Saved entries

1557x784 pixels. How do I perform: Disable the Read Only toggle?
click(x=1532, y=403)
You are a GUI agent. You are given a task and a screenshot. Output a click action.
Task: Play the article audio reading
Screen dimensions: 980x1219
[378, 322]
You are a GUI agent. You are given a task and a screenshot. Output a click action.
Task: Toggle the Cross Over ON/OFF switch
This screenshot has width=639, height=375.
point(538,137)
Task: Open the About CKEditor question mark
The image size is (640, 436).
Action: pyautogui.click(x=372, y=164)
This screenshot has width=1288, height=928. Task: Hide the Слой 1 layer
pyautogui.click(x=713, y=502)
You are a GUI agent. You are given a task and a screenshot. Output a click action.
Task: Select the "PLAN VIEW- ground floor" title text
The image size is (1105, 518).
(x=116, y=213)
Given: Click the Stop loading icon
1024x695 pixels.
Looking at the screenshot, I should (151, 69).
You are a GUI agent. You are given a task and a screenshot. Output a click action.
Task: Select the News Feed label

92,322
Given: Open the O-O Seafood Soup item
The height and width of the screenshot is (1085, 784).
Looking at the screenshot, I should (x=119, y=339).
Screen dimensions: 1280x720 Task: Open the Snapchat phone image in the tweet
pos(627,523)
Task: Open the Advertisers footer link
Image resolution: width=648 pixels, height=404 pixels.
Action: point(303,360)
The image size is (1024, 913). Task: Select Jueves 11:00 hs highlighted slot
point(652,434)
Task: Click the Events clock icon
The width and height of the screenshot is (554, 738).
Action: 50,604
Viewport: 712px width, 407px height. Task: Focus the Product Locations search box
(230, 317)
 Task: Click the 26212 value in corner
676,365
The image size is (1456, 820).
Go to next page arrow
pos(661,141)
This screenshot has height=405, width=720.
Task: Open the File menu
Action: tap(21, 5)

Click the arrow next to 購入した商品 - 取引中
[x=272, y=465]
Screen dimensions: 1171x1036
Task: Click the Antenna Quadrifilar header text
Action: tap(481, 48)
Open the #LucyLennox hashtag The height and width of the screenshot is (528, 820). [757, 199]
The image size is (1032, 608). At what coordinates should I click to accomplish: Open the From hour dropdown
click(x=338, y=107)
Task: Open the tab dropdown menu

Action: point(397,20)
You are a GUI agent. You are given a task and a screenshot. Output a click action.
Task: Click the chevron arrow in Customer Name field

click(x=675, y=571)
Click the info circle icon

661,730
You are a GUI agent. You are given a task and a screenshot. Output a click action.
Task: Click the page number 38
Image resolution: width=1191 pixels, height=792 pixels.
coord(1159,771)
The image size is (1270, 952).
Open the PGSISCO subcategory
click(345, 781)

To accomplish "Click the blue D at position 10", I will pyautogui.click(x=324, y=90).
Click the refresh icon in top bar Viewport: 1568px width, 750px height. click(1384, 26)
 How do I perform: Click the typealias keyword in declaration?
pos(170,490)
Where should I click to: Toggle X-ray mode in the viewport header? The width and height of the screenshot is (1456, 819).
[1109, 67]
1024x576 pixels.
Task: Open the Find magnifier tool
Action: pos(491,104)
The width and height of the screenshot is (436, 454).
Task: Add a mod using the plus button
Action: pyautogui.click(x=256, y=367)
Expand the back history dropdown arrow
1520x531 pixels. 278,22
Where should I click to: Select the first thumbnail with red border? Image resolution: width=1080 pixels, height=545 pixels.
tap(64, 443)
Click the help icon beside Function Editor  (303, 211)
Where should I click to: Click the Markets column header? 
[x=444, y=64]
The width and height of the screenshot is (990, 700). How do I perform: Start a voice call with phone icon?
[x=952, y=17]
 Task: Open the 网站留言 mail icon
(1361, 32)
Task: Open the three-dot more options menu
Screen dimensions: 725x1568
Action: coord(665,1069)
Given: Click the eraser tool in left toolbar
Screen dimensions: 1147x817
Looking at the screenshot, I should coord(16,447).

■ TO DO ■
Repeat the lines of the records from the line with "will pyautogui.click(x=324, y=90)." up to and including the line with "pos(170,490)".

■ EXERCISE RESPONSE ■
To accomplish "Click the blue D at position 10", I will pyautogui.click(x=324, y=90).
Click the refresh icon in top bar Viewport: 1568px width, 750px height. click(1384, 26)
 How do I perform: Click the typealias keyword in declaration?
pos(170,490)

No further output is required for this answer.